Nella Taita Taveta County, proprio sotto la catena delle Taita Hills, una di queste conservation è gestita da Davide (51 anni) e Cristina Gremmo, una coppia di italiani che prosegue l’insediamento voluto dalla famiglia di lui molti anni fa. Posizionata a 3°36’34” Sud e 38°14’29”Est, la Lualenyi Private Reserve occupa una superficie di oltre 230 kmq, nell’ambito dei 450 kmq del Lualenyi Ranch, in una lingua di terra inserita nei 23mila kmq del famoso Tsavo National Park.



“La nostra area confina con lo Tsavo –spiega Gremmo- per 15 km a Sud e 23 km ad Ovest, siamo pertanto una prosecuzione del Parco stesso. Qui la natura è assolutamente intatta e noi ci impegnamo affinchè il ciclo ecologico resti immutato”.



Quali sono i problemi che si incontrano maggiormente nell’opera di mantenimento ambientale di questa area?

“In special modo la convivenza tra uomini e animali selvaggi. E’ spesso problematico far convivere i grandi allevamenti di bovini itineranti con le specie selvagge ancora fortemente presenti. Inoltre, sempre più appezzamenti coltivati riducono spazio e pascoli per esempio ai branchi di elefanti e bufali in perenne movimento. Ognuno ha le sue giuste esigenze, ma occorre tutelare questo patrimonio ambientale irripetibile”.



Oltre ad essere impegnate nei Parchi nazionali le Autorità locali seguono anche aree come la vostra gestite da privati?

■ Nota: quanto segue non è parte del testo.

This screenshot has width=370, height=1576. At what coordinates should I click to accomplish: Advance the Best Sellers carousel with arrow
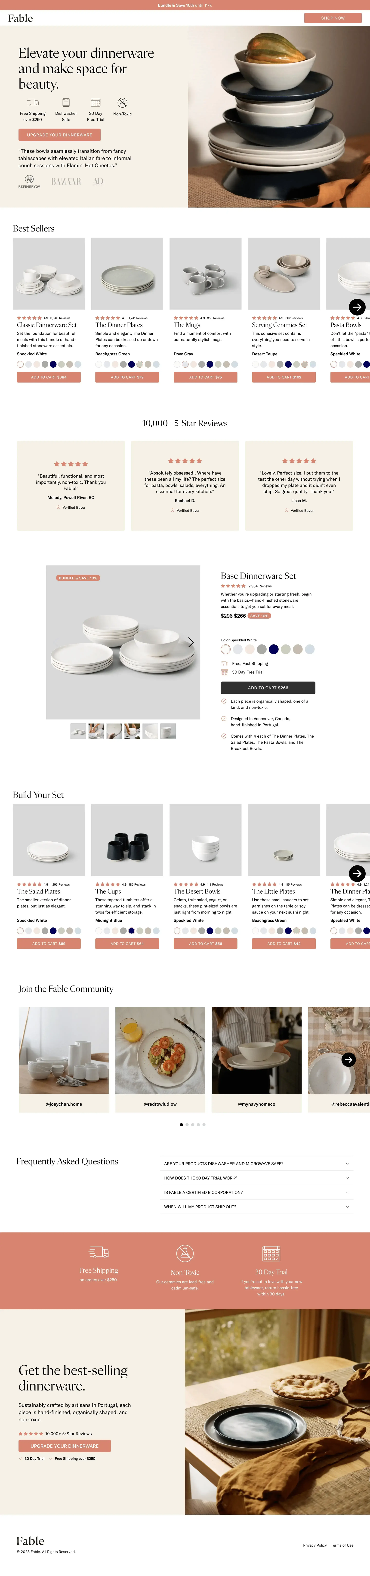[x=357, y=307]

“Certamente. Noi collaboriamo fortemente con il Kenya Wildlife Services, che in questa area è comandato da un uomo illuminato come Samuel Rukaria. Segnaliamo ogni aspetto che riteniamo possa squilibrare questo selvaggio, ma delicato ecosistema. Anche loro sanno di poter contare su di noi poiché non siamo qui solo per business, ma per passione. Questa è ormai anche la nostra terra di famiglia, qui è la mia casa. Nel vento del Kenya abbiamo disperso le ceneri di mio padre e mia madre vive ancora qui”.



Ci sono altri aspetti di questa collaborazione con la KWS?

“Il più importante è la nostra partecipazione alla guerra contro i bracconieri. Noi segnaliamo alle Autorità ogni movimento sospetto nella savana, scopriamo e togliamo le trappole nel bush, fino a presidiare gli animali feriti in attesa dei veterinari del KWS. Inoltre, a marzo si terrà qui un corso di medicina tattica per i ranger della KWS impegnati spessissimo in cruenti scontri a fuoco con i cacciatori di frodo”.



Può farci un esempio di questo lavoro?

“Purtroppo nell’ultima settimana abbiamo perso due elefanti colpiti dai bracconieri. Li avevamo intercettati e sottoposti alle cure dell’esperto veterinario della KWS. Il primo era una femmina di circa 5 anni morta per un’infezione dovuta ad una ferita da trappola, il secondo era un maschio di circa 20 anni morto per colpi da arma da fuoco. Siamo però riusciti ad evitare che i bracconieri si impossessassero delle zanne, che valgono circa 2mila dollari al kg. Questi assassini della savana con l’avorio finanziano anche il terrorismo, occorre quindi fare ogni sforzo comune per fermarli”.



Organizzazione di safari, lotta al bracconaggio, segnalazione di incendi ed altri impatti lesivi, mantenimento dell’ecosistema, equlibrio tra uomini e animali sono attività che impegnano le giornate di persone come Gremmo che gestiscono centinaia di conservancy in Kenya, ma non solo: “Con la collaborazione delle guide professioniste dell’Associazione Italiana Esperti d’Africa al Lualenyi Tended Camp abbiamo svolto corsi di medicina in aree remote, tenute dal dottor Marco Filippi dell’Associazione Europea Tecnici Emergenza Medica e Paramedica, destinati a chi deve fare interventi sanitari estremi”.



In savana con Gremmo si incontra sempre Cambi, un anziano kenyota. “E’ un tracciatore da sempre presente in famiglia. Ha 74 anni, ma quando è in safari sembra un ragazzo. Appartiene alla tribù dei Waliangulu, antichi cacciatori di elefanti nell’area compresa tra la costa a Nord di Mombasa e la parte Est dello Tsavo National Park. Non c’è traccia che lui non possa trovare, capire e valutare. Una volta era preziosissimo per seguire gli animali ed prevenire sorprese, ma oggi -ammette Gremmo- anche lui ha capito che l’uomo è il pericolo maggiore per questo ambiente unico”.